• Aucun résultat trouvé

Méthodologie employée dans le cadre de notre recherche

Chapitre III. : Premiers résultats de recherche : Les apports des rôles de capitation

A. Méthodologie employée dans le cadre de notre recherche

1) Le département de l’Isère, laboratoire d’analyse privilégié pour notre recherche

Afin d’exploiter au mieux cette source fiscale que sont les rôles de capitation, nous avons délibérément centré nos recherches sur le département de l’Isère, pris dans ses frontières de la fin du XVIIIè siècle.
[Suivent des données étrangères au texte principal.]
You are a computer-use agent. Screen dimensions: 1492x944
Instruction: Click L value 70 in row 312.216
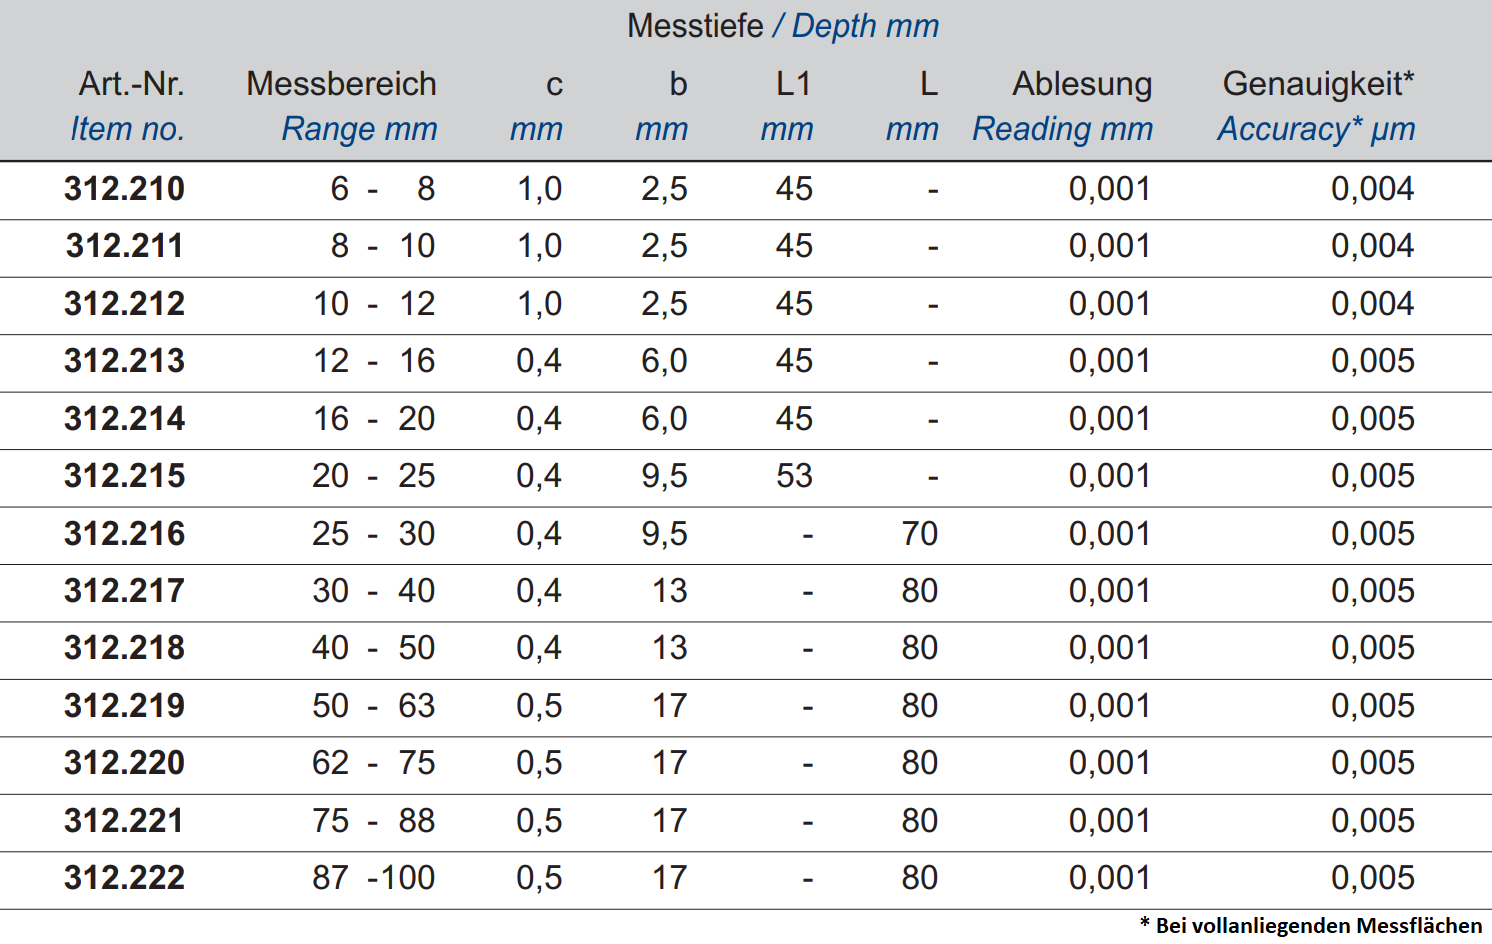919,534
Afin de délimiter le plus justement possible les cadres géographiques de notre étude, nous nous sommes appuyés sur les travaux de René Favier concernant les Villes du Dauphiné aux XVIIè et XVIIIè siècles1, comprenant une carte de la réorganisation administrative du Dauphiné à la fin du Siècle des Lumières et dont les limites départementales de l’époque apparaissent précisément. Les limites départementales de l’Isère nous sont apparues comme un observatoire privilégié pour notre recherche. Abritant une grande variété de reliefs et de climats, ce territoire recrée en partie les multiples paysages qui parcourent la province du Dauphiné dans son entier. S’y juxtaposent, en effet, un espace montagneux avec les massifs préalpins de la Chartreuse et du Vercors, prolongés par les massifs alpins des Sept-Laux, de Belledonne, du Taillefer et d’une partie des Grandes- Rousses. Plus au Sud, nous trouvons les hauts plateaux de la matheysine et du Trièves, tandis qu’en se dirigeant vers le Nord-Ouest, entre les Préalpes et le Rhône, se situent les derniers soubresauts géomorpholgiques avec les plateaux morainiques du Chambaran, des Terres Froides et de l’Ile Crémieu. Enfin le long du Rhône, de l’Isère et, dans une moindre mesure du Drac, se trouvent les plaines et les vallées aux altitudes planes, où se concentrent en priorité les populations, notamment lorsque les vallées pénètrent à l’intérieur des massifs. Au final, nous pouvons distinguer à l’intérieur des limites départementales iséroises un bas Dauphiné s’étendant du Rhône à l’Ouest jusqu’aux contreforts des Préalpes, et un haut Dauphiné correspondant aux massifs alpins intérieurs. Nous devons ici préciser à nouveau l’éviction du massif de l’Oisans de notre recherche. Fief de ces marchands ambulants que sont

1

les colporteurs, nous avons délibérément ignoré cet espace montagneux qui fut parfaitement étudié par Laurence Fontaine2.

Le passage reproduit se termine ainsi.